I'm using standard SQL on BigQuery to create a new table based on certain conditions within an existing table. I have multiple WHEN clauses to support this (as there are several different conditions I'm checking for). What I now want to do is have multiple THEN clauses within those WHEN statements, as I'm aiming to add more than one column.
Specifically, I want to add a concatenation of two existing text fields as one field, and then an aggregated array of three existing fields as one field:
CASE WHEN
# all three match
one_x1 = two_x1 = three_x1 THEN CONCAT( object1_name, ", ", object2_name, ", ", object3_name ) AND ARRAY_AGG(STRUCT(score_one, score_two, score_three))
# one and two match
WHEN one_x1 = two_x1 THEN CONCAT( object1_name, ", ", object2_name ) AND ARRAY_AGG(STRUCT(score_one, score_two))
# one and three match
WHEN one_x1 = three_x1 THEN CONCAT( object1_name, ", ", object3_name ) AND ARRAY_AGG(STRUCT(score_one, score_three))
# two and three match
WHEN two_x1 = three_x1 THEN CONCAT( object2_name, ", ", object3_name ) AND ARRAY_AGG(STRUCT(score_two, score_three))
ELSE
NULL
END
It is the 'AND ARRAY_AGG(STRUCT(xxxxx))' part that does not work, I have also tried using commas to separate the THEN clauses.
Is the only option to repeat the same case statement to separate the THEN clauses individually?
Sample data: sample_data desired outcome for row 1 of sample data: here
Below is for BigQuery Standard SQL
First, let's correct your initial query so that it actually produces expected result
#standardSQL
SELECT id,
CASE
WHEN one_x1 = two_x1 AND one_x1 = three_x1 THEN CONCAT( object1_name, ", ", object2_name, ", ", object3_name )
WHEN one_x1 = two_x1 THEN CONCAT( object1_name, ", ", object2_name )
WHEN one_x1 = three_x1 THEN CONCAT( object1_name, ", ", object3_name )
WHEN two_x1 = three_x1 THEN CONCAT( object2_name, ", ", object3_name )
ELSE NULL
END AS field1,
CASE
WHEN one_x1 = two_x1 AND one_x1 = three_x1 THEN [score_one, score_two, score_three]

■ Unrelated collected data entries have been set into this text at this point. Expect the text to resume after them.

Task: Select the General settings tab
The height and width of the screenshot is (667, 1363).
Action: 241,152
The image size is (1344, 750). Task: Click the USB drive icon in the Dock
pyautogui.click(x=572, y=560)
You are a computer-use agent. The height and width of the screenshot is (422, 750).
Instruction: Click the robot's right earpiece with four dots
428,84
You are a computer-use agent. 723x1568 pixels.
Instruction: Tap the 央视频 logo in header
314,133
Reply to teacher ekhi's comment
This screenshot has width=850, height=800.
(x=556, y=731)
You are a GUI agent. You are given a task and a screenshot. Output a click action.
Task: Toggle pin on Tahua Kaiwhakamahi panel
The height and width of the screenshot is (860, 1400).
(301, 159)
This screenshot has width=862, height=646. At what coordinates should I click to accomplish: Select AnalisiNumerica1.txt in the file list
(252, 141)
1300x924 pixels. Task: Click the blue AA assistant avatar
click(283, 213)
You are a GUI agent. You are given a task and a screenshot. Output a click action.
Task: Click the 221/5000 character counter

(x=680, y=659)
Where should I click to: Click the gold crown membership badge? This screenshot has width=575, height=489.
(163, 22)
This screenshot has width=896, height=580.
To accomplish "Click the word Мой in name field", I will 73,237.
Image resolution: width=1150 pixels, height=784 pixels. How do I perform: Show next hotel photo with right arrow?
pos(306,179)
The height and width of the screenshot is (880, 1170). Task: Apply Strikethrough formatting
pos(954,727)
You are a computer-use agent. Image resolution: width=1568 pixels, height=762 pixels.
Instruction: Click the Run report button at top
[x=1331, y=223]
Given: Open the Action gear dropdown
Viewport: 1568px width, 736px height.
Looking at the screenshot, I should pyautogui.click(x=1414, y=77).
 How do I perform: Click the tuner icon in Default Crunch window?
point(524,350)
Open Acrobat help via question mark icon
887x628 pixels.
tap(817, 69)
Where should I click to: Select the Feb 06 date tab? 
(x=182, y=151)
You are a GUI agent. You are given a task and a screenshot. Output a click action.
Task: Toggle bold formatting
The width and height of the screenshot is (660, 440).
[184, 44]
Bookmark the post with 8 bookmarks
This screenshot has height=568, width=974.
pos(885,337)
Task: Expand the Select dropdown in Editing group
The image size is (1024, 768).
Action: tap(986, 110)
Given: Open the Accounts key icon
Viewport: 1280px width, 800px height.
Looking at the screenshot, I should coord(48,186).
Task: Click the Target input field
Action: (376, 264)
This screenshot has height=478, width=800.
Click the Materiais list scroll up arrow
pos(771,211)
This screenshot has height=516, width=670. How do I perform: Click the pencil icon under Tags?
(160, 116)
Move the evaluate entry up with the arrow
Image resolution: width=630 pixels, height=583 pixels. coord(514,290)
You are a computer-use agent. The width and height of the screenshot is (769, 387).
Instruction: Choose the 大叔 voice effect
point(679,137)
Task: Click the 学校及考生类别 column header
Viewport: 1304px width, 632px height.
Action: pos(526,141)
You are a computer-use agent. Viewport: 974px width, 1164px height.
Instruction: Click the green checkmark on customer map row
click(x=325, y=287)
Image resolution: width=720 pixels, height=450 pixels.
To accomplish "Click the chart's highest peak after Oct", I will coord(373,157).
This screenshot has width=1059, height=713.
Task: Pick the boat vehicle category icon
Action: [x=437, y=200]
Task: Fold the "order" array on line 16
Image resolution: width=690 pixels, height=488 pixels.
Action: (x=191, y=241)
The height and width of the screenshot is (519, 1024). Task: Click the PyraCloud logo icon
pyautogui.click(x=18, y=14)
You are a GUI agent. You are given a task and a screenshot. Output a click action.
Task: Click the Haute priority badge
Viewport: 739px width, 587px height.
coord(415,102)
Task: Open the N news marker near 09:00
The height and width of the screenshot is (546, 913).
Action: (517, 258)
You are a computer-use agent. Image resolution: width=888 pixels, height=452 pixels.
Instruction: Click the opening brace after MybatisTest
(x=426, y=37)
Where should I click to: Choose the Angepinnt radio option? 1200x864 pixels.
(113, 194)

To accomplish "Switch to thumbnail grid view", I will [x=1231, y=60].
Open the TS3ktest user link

WHEN one_x1 = two_x1 THEN [score_one, score_two]
WHEN one_x1 = three_x1 THEN [score_one, score_three]
WHEN two_x1 = three_x1 THEN [score_two, score_three]
ELSE NULL
END AS field2
FROM `project.dataset.table`
If to apply to sample data from your question - result is
Row id field1 field2
1 1 Dog, Animal 0.82
0.72
2 2 Horse, Animal, Bird 0.76
0.73
0.9
3 3 Dog, Animal, Chicken 0.67
0.75
0.65
4 4 Bird, Chicken 0.87
0.86
Next, as I understand, you want to avoid repeating same conditions again and again in your CASE - for this - you can use below trick
#standardSQL
SELECT id, fields.* FROM (
SELECT id,
CASE
WHEN one_x1 = two_x1 AND one_x1 = three_x1 THEN
STRUCT(CONCAT( object1_name, ", ", object2_name, ", ", object3_name) AS field1, [score_one, score_two, score_three] AS field2)
WHEN one_x1 = two_x1 THEN
STRUCT(CONCAT( object1_name, ", ", object2_name ) AS field1, [score_one, score_two] AS field2)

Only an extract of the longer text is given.